■ Your instructions: Can you rewrite the rows below, replacing "pixel" with "point" and leaving everything else unchanged?

Rows in a dataset
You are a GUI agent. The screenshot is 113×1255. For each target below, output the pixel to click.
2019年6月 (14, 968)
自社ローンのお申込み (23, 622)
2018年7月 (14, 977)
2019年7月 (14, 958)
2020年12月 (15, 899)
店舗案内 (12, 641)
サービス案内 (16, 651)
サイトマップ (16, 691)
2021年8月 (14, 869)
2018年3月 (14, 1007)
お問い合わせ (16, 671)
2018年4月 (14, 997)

■ Exercise result:
You are a GUI agent. The screenshot is 113×1255. For each target below, output the point to click.
2019年6月 (14, 968)
自社ローンのお申込み (23, 622)
2018年7月 (14, 977)
2019年7月 (14, 958)
2020年12月 (15, 899)
店舗案内 (12, 641)
サービス案内 (16, 651)
サイトマップ (16, 691)
2021年8月 (14, 869)
2018年3月 (14, 1007)
お問い合わせ (16, 671)
2018年4月 (14, 997)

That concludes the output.